-- WORK ITEM --
The entries below are to be repeated exactly, and their pictures left out.
(Beginning of DATA SHOWN)
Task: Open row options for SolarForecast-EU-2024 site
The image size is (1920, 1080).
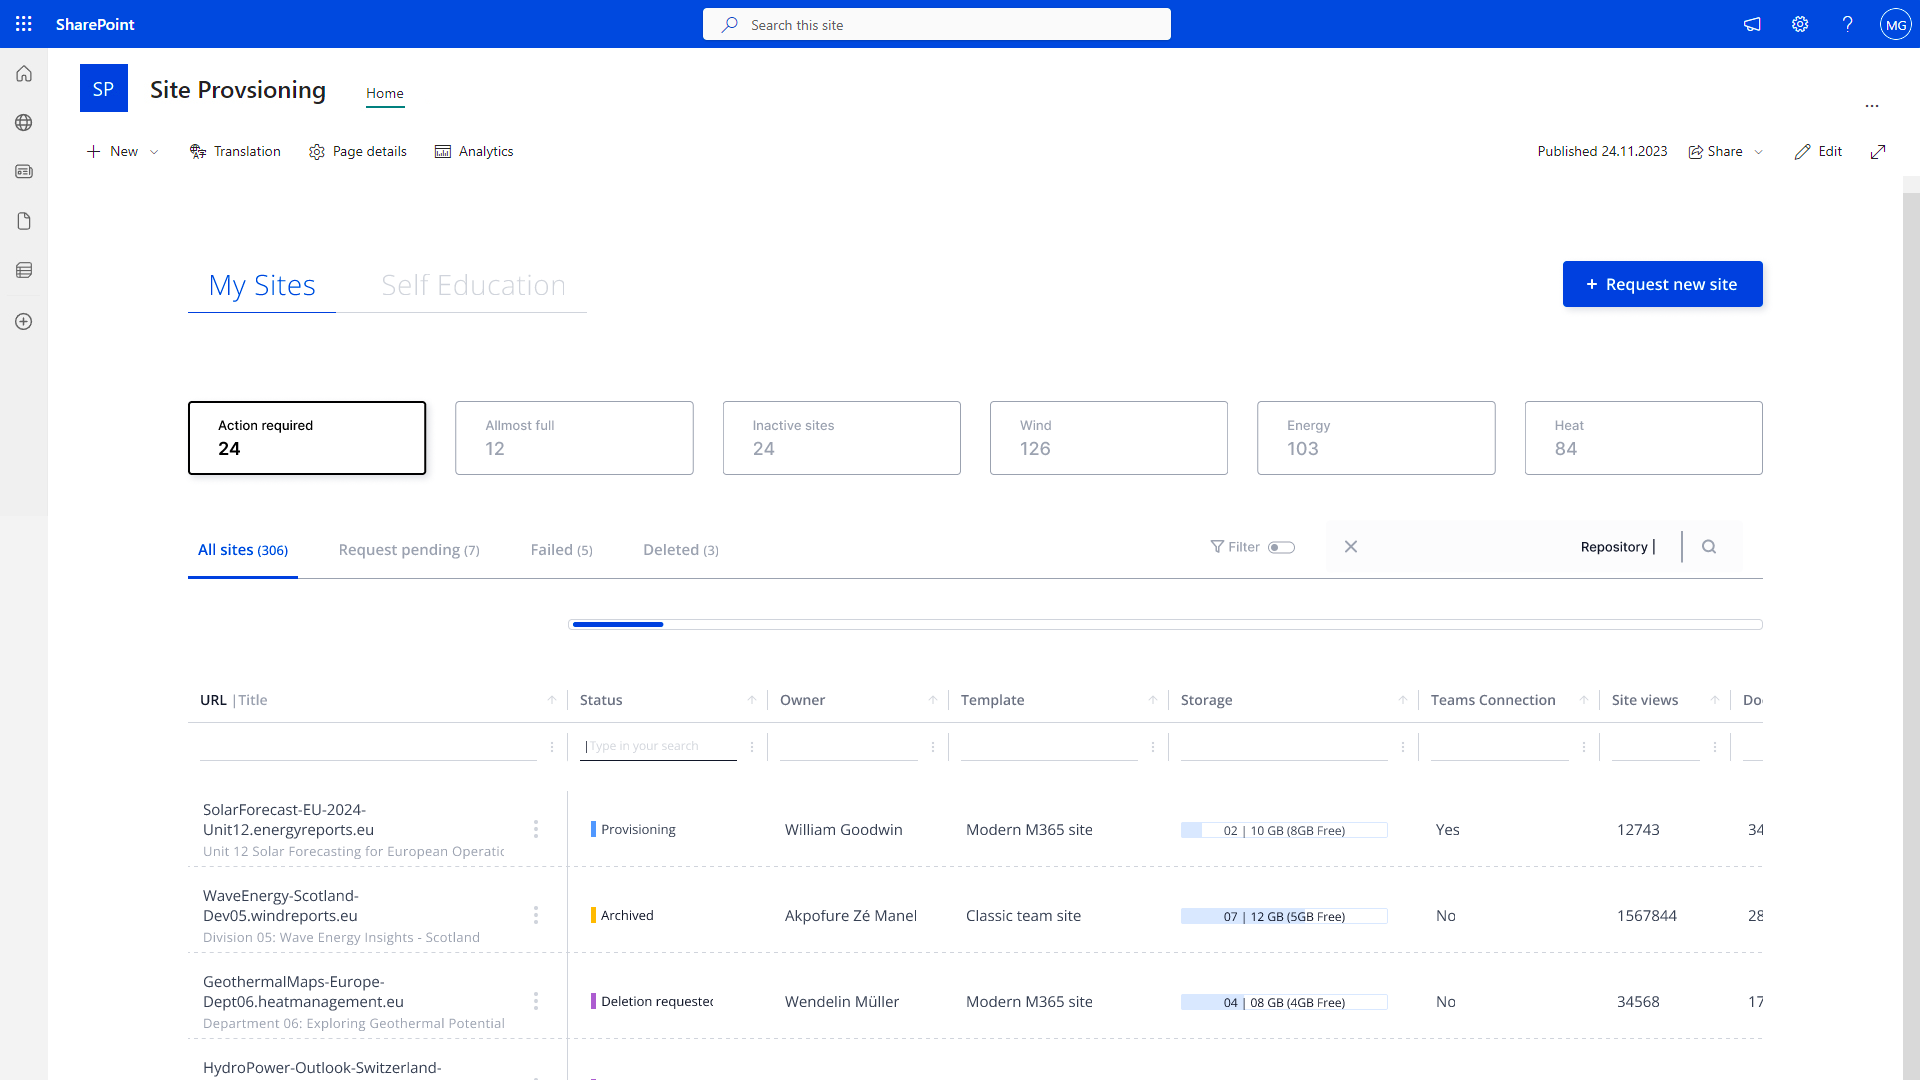Action: [x=536, y=829]
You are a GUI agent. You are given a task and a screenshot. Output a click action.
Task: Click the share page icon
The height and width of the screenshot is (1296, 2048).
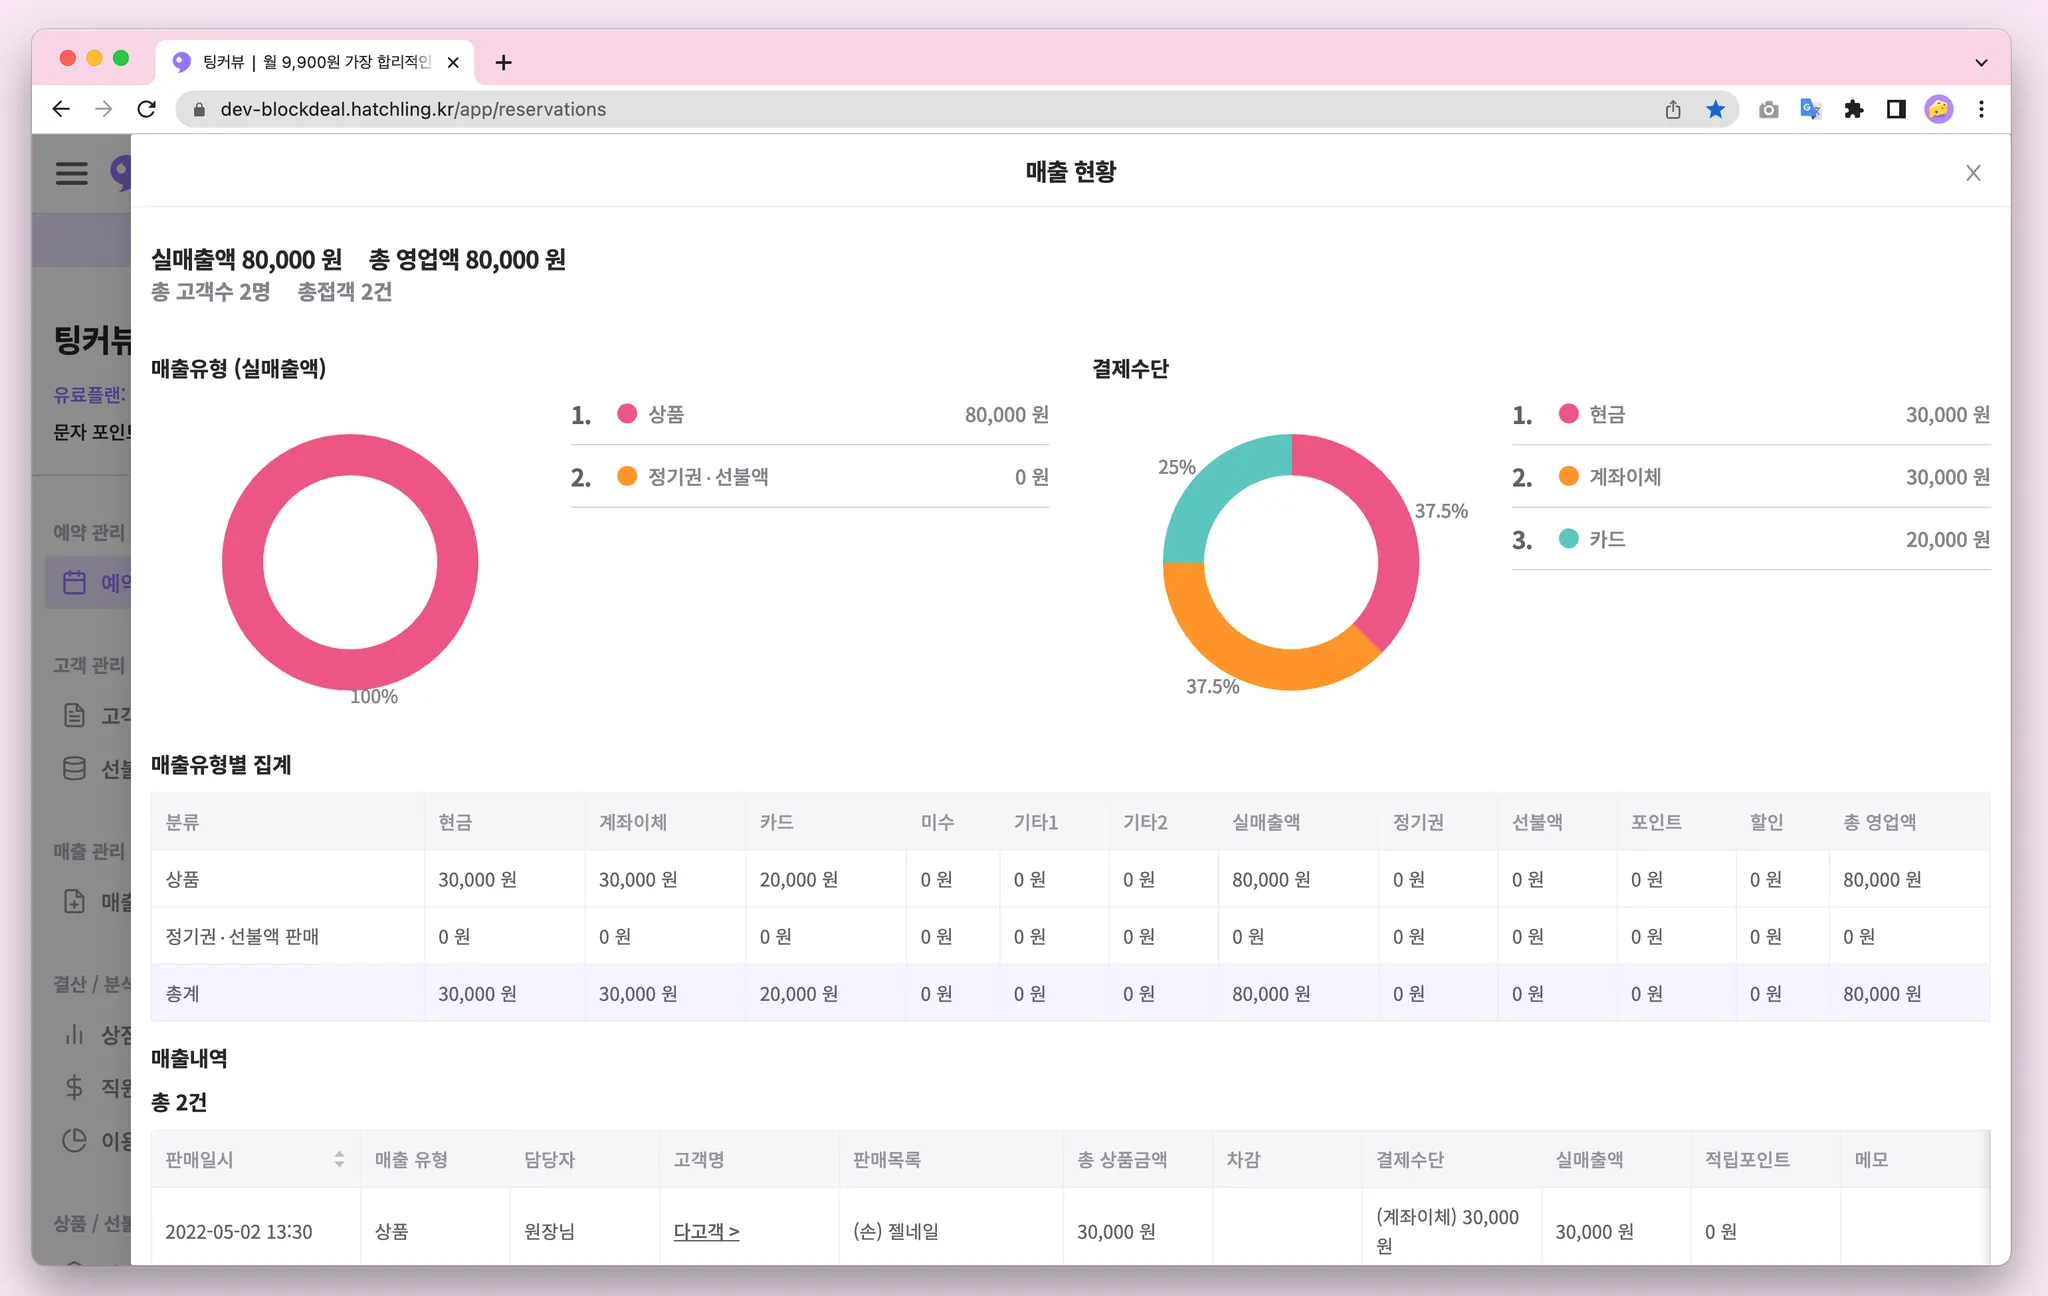(1673, 109)
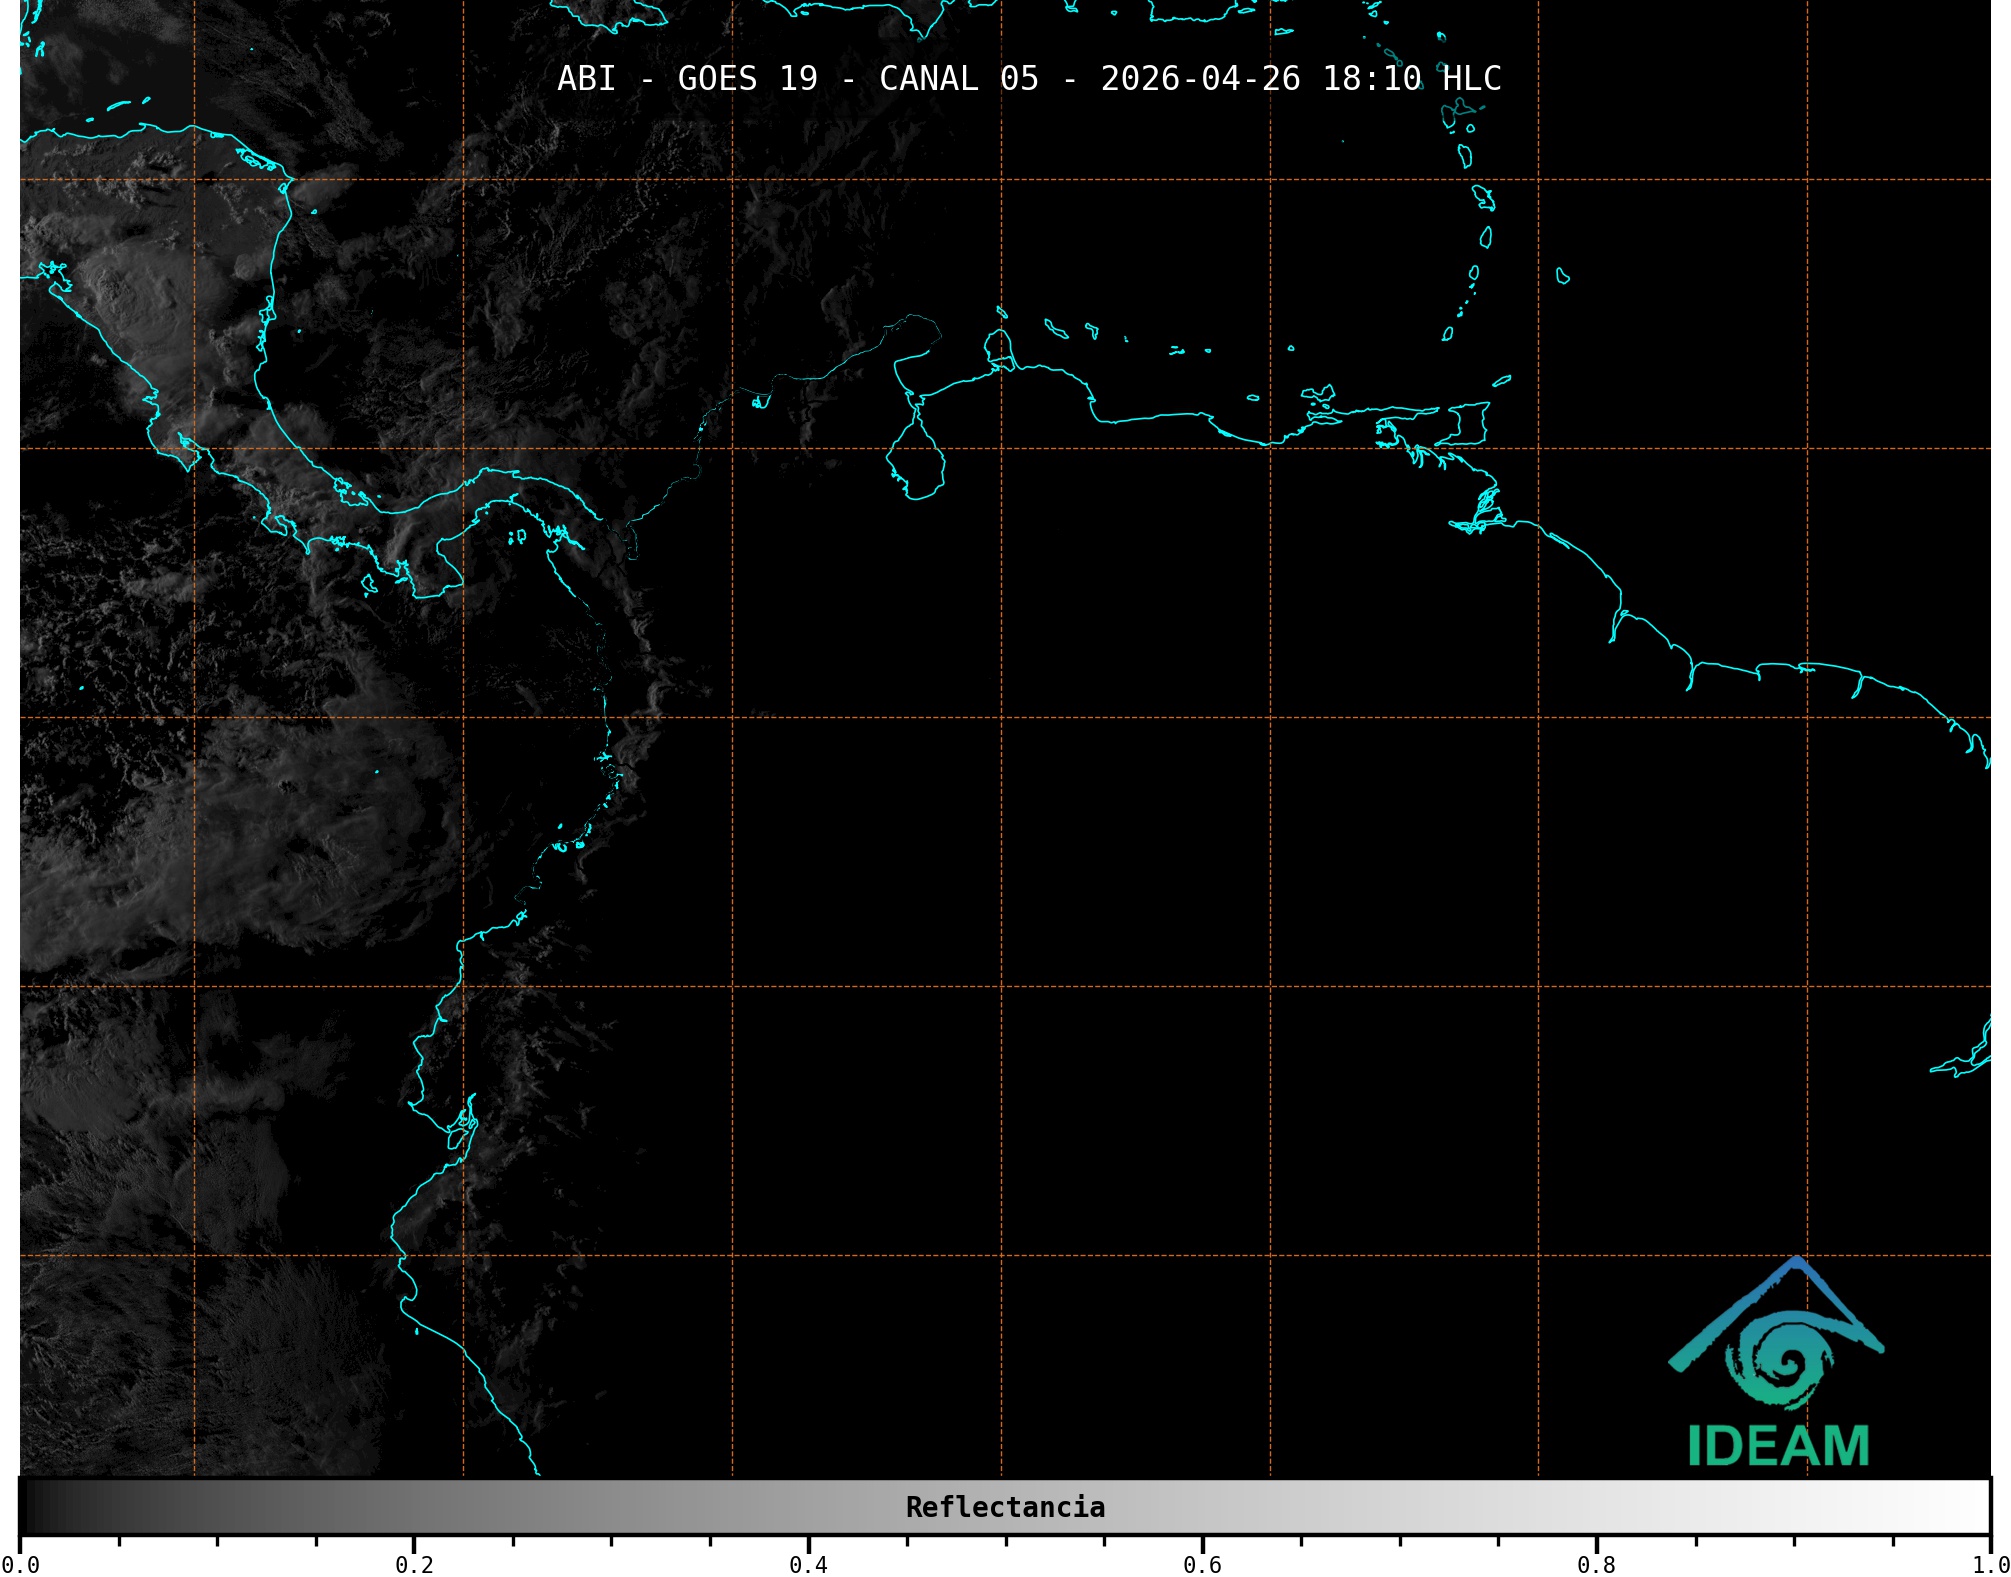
(End of DATA SHOWN)
-- SOLUTION --
Task: Open row options for SolarForecast-EU-2024 site
The image size is (1920, 1080).
Action: [x=536, y=829]
You are a GUI agent. You are given a task and a screenshot. Output a click action.
Task: Click the share page icon
The height and width of the screenshot is (1296, 2048).
(1673, 109)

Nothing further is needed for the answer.